Museum

Home

Lab Overview

Retrotechnology Articles

Online Manuals

⇒ tha(1) — Sun WorkShop 3.0.1

Media Vault

Software Library

Restoration Projects

Artifacts Sought

tha(1)

NAME

tha − view graphs and tables from a traced MT program

SYNOPSIS

tha [ -V ] [ instr-dir] [ -exec executable]

DESCRIPTION

Thread Analyzer (tha) is a graphical user interface for viewing trace information in various ways.  One of its modes of display produces tables which look just like prof and gprof on a per-thread basis.  It can display information as tables of metrics (for example, CPU time) or as graphs of these metrics over the lifetime of the program.  Other metrics are based on read and write system calls and on libthread synchronization primitives. 

-V(or-v)
Causes Thread Analyzer to print out its version number and exit. 

-exec Specifies the executable which was used to create the trace directory. 

Any other argument (aside from X toolkit options) is taken to be the name of a trace directory to load.  If a trace directory name is not provided, it can be selected using a file chooser from within the tool. 

To generate trace information for use with Thread Analyzer, use the -Ztha option at link time.  You can also use -Ztha at compile time with the cc, CC, and f77 compilers to generate trace information when the program is run.  (See under EXAMPLES below). 

Thread-level metrics based on MT synchronization calls and file operations can be collected by simply linking a program with -Ztha .  Metrics can additionally be collected for user functions by compiling the files containing those functions with the -Ztha option.  If any of the .o files in a program were compiled with -Ztha, then the program must be linked with -Ztha.  Failure to specify -Ztha causes a link time error. 

The -Ztha flag automatically turns on the -mt flag.  Non-threaded programs can be instrumented with -Ztha, but you must be able to compile them using the -mt switch. 

References to the program cc (the C compiler) in this man page apply equally well to CC (the C++ compiler) or f77 (the fortran compiler). 

When an instrumented program is run, it creates a directory called tha.pid in the current working directory to hold trace data about that particular run.

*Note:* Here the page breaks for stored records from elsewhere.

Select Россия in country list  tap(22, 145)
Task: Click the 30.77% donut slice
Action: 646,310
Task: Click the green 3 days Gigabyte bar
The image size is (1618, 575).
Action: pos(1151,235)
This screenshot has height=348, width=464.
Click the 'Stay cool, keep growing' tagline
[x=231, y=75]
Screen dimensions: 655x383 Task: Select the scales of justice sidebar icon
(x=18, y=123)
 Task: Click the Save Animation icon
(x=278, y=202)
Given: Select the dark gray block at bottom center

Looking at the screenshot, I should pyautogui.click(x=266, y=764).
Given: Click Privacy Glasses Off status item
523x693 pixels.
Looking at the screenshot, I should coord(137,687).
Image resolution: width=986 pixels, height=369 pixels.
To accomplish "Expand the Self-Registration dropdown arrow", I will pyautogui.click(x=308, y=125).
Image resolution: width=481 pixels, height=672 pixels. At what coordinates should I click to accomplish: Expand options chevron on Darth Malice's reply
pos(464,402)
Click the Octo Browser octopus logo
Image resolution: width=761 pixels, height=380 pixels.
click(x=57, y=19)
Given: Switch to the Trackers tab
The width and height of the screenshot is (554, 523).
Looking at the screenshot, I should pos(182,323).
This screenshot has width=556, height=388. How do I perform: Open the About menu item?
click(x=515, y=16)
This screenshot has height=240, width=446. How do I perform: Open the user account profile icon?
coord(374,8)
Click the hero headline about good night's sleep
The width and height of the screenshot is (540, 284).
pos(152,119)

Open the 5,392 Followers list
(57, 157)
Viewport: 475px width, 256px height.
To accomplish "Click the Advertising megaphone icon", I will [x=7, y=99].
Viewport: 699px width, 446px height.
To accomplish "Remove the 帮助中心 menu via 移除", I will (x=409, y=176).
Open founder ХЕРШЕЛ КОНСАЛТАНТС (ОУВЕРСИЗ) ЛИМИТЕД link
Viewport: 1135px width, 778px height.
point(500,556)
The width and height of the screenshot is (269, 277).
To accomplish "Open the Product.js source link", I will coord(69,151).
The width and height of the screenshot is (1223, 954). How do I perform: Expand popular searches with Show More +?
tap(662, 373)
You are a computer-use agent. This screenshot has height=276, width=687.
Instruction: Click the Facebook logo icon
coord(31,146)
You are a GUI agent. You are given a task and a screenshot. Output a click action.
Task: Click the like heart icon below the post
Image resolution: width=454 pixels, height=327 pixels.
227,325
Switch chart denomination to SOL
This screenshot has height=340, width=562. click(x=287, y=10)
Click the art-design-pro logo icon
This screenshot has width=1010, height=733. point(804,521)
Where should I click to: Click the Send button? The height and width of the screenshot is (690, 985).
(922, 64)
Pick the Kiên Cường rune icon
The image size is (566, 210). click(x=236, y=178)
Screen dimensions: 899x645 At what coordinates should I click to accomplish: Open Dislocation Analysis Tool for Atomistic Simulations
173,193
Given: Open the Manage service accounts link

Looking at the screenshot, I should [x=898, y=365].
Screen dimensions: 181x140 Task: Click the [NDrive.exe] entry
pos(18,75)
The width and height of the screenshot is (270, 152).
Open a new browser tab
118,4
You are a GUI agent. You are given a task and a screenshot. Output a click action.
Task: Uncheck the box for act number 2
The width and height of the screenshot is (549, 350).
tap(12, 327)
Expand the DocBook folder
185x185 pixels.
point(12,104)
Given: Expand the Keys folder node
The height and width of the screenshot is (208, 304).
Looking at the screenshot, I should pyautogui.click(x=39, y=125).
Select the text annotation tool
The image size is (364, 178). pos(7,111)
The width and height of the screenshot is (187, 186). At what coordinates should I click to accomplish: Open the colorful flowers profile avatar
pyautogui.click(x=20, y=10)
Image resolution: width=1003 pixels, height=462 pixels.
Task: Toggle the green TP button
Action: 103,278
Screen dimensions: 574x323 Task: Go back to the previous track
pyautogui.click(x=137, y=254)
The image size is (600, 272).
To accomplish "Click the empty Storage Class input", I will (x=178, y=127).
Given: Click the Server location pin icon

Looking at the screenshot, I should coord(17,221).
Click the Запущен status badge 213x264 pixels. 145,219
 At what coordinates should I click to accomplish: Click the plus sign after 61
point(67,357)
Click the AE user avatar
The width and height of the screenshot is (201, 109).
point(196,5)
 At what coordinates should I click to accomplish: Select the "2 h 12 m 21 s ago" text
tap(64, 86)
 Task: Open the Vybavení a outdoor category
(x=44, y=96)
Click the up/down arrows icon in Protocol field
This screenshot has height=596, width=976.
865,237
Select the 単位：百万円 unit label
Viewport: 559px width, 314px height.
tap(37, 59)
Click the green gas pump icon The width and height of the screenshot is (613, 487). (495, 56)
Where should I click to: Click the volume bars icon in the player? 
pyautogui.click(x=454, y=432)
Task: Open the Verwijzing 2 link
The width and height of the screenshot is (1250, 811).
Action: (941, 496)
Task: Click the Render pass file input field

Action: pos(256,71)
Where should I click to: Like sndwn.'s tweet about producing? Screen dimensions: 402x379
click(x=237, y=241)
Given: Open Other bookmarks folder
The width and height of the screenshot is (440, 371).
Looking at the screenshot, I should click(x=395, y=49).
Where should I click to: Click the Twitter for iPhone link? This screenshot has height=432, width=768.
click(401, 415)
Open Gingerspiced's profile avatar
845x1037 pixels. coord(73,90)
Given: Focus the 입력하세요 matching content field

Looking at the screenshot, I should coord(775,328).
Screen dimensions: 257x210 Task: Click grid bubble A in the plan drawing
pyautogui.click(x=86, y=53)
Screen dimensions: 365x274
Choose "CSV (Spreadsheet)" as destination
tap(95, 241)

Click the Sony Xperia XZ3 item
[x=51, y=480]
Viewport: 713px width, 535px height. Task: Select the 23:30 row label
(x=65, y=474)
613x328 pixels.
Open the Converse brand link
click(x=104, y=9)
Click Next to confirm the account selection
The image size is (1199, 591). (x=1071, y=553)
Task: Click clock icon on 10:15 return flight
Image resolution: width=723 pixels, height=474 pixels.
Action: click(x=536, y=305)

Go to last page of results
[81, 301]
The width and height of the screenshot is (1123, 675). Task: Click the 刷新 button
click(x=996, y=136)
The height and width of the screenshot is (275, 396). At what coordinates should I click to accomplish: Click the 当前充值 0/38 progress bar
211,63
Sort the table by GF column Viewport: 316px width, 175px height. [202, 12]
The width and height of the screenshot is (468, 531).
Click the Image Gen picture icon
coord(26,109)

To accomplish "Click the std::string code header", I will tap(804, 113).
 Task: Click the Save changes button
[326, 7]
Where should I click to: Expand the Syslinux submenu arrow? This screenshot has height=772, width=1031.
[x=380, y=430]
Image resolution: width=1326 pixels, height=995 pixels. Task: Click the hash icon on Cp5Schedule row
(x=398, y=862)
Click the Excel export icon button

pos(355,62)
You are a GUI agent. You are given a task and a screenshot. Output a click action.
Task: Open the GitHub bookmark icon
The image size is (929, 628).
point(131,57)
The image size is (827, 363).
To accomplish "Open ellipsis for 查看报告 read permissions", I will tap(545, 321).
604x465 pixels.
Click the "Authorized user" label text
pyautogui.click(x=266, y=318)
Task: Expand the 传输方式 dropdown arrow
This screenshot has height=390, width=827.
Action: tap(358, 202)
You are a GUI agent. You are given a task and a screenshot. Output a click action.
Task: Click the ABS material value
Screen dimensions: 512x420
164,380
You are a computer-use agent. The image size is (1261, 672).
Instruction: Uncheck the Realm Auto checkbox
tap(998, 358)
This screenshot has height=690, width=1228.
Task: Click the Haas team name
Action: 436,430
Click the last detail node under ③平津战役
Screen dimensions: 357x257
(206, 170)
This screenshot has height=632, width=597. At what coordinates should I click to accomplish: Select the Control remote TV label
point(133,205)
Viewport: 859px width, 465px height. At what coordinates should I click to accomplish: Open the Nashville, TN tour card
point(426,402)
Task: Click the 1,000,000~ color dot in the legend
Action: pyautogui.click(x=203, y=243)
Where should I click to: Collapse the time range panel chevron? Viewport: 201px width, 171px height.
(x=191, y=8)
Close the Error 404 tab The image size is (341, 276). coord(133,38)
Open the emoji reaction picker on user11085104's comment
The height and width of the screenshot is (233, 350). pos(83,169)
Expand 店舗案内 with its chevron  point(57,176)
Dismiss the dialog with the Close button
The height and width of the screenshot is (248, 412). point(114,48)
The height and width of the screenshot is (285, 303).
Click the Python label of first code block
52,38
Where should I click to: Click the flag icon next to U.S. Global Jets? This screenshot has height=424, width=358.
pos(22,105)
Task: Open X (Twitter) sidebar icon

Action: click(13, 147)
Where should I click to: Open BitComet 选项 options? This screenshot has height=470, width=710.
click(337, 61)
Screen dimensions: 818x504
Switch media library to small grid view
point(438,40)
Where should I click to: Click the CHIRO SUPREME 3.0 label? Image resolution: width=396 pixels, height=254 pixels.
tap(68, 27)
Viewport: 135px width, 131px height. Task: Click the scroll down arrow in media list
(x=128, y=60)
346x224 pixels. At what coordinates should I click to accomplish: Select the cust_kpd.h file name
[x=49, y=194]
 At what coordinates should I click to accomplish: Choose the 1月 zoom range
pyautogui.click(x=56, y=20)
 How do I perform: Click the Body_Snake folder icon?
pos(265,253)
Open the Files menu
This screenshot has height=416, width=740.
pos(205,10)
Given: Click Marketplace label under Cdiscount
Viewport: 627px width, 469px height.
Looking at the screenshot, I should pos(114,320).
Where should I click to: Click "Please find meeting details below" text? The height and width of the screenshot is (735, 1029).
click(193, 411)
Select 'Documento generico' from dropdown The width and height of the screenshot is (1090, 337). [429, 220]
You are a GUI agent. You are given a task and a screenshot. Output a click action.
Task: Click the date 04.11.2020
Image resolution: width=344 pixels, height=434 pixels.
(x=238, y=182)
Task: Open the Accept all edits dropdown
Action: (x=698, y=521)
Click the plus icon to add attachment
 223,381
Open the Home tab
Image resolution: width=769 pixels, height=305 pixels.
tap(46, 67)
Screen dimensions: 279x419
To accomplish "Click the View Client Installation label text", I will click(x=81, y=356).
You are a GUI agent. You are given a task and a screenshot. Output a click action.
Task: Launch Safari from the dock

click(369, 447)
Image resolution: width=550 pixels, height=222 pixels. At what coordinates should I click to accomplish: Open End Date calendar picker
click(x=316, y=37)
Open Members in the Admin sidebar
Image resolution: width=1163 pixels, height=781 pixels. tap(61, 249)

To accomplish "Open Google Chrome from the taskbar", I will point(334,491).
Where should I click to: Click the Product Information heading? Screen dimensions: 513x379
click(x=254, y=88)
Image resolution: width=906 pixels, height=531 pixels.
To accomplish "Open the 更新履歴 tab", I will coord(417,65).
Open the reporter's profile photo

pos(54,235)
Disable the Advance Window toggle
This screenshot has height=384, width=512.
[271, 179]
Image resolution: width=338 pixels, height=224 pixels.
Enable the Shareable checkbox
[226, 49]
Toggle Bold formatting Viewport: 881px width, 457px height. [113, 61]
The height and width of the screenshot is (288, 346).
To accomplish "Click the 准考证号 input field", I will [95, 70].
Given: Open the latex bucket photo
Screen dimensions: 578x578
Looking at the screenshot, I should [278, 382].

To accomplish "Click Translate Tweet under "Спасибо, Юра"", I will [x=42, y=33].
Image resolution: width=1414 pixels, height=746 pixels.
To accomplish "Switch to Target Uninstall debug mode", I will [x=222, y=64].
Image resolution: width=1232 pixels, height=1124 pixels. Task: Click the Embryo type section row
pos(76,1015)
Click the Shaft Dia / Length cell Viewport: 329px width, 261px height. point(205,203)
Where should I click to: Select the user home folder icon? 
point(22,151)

Running the command

   % tha tha.nnn
 

will bring up the Thread Analyzer on the trace data collected from the corresponding run of the program.  (where nnn is the Process ID —PID— of the traced run.)

The instrumented executable must be available the first time that Thread Analyzer is run on a particular trace directory, so that the symbols can be read.  The symbols and their values are then cached inside the trace directory, allowing the original binary to be removed or moved, if desired.  Currently the program is only automatically searched for in the same directory as the trace directory, and only the first 14 characters are stored.  If the program isn’t in the right directory, or the name is too long, then use the -exec option to specify a full or relative pathname to the executable. 

USER INTERFACE

Main Window
The main window displays a tree representing all the threads and function calls in the program. The Load button can be used to select a trace directory, if Thread Analyzer is brought up without specifying the trace directory as a command line argument.  The View menu is used to display graphs windows and tables which show the various metrics available, and to apply filters.  The general way to use the View menu is to select a node by clicking the SELECT mouse button on it, and then select an option from the View menu.  Some of the View options will then display a table from which to select one or more metrics to be shown. 

When the tree is first displayed, nodes in it might be abbreviated by showing descendant lines, without showing the child nodes.  At any point, a node can be compressed (hiding its children) or expanded (showing its children) by clicking the right mouse button to compress or expand the node.  Individual nodes may be hidden by clicking the middle mouse button on them.  A node which is currently selected will never be hidden. It must be deselected first by clicking on the tree display background or by selecting another node. 

Another way of modifying the display of the tree is by using a filter based on percentage of CPU time. 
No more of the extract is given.